A similar misunderstanding of the role of a creative co-equal afflicts the perception of that greatest of rock bands coming out of the English punk movement of the late 1970s, the Clash, which is often thought of as the creative plaything of the group’s nominal frontman, the late Joe Strummer. There’s no question that Strummer’s angry voice, manic energy, rebellious attitude, political commitment, and force of personality were to a great extent responsible for the Clash’s success. But to think of the Clash as Joe Strummer’s band would be as woeful an error as to think of the Stones as Jagger’s group, Richards be damned. No further evidence need be submitted than the Clash’s final album, Cut the Crap, made after Strummer’s own Keith Richards—guitarist/songwriter and occasional vocalist Mick Jones—was kicked out of the group.

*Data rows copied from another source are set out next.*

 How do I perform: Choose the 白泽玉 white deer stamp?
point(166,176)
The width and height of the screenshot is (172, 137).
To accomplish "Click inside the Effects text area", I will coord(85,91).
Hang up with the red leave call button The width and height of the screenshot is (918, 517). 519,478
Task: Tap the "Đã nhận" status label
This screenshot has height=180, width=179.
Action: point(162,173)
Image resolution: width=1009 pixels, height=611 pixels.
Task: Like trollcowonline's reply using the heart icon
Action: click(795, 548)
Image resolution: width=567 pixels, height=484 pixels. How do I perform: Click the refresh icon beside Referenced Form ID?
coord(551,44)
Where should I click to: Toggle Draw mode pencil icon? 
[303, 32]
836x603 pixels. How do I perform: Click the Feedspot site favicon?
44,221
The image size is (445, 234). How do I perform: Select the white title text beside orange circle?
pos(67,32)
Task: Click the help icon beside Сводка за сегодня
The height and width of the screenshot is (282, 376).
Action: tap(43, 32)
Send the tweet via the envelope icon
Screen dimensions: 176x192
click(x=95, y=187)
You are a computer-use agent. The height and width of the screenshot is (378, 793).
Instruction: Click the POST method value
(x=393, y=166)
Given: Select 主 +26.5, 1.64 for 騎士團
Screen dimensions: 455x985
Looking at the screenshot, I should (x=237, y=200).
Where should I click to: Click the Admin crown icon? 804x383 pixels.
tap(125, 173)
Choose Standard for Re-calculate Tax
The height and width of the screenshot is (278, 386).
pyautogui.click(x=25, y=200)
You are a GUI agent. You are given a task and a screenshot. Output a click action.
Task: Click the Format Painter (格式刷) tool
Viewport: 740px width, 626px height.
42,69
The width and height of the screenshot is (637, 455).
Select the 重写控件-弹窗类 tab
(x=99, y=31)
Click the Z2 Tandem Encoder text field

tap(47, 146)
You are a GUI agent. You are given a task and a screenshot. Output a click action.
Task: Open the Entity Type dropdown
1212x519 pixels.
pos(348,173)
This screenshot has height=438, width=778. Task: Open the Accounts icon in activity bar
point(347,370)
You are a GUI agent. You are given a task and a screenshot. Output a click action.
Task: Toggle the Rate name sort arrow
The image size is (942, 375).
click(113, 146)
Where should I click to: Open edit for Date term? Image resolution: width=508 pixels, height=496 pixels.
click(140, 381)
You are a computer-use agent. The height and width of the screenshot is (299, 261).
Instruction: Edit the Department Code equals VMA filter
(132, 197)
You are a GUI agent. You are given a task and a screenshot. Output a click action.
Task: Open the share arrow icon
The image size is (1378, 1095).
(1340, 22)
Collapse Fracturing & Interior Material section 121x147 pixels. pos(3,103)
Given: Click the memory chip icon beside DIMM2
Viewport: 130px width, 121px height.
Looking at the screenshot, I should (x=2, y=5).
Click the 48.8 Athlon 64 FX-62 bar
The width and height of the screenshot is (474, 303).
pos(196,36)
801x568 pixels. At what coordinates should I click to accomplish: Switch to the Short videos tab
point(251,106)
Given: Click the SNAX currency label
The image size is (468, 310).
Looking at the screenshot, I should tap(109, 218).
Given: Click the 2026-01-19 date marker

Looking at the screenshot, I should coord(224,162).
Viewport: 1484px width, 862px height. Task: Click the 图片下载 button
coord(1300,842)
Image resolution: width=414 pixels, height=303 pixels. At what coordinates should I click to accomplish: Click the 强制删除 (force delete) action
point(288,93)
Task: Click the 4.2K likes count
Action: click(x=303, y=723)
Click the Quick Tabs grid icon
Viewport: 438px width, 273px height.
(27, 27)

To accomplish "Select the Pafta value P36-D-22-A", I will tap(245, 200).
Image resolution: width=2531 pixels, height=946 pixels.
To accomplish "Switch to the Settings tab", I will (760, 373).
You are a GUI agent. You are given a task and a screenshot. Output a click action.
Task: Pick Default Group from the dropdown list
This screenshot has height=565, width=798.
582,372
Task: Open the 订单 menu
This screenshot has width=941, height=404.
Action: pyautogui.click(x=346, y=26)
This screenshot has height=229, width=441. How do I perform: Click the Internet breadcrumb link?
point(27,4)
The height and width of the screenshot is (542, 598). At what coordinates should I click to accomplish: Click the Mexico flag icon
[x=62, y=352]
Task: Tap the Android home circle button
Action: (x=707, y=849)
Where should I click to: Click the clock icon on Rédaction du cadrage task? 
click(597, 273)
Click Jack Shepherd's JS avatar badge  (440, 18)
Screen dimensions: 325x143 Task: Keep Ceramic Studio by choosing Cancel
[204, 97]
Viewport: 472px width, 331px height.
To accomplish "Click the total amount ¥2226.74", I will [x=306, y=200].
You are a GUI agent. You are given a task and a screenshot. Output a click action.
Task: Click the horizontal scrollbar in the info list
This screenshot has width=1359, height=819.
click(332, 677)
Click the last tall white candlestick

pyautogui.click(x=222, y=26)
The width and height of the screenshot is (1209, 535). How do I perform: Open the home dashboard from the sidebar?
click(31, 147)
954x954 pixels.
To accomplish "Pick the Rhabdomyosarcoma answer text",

That last desperate attempt to keep the Clash alive was so bad that even Strummer eventually disowned it. And, in the wake of Strummer’s failed post-Jones effort, Jones himself responded with his own creation, 1985’s This Is Big Audio Dynamite, which, like Richards’s Talk Is Cheap, proved that Jones was an essential, if not the essential, creative force in the Clash, as it took the best of the group’s late-period music, particularly its crowning opus, Sandinista!, pushed it to the next level, and had as great an influence on the popular music of the next quarter-century as the Clash’s 1977 eponymous debut had on legions of bands to come, including, most notably, Nirvana and Green Day.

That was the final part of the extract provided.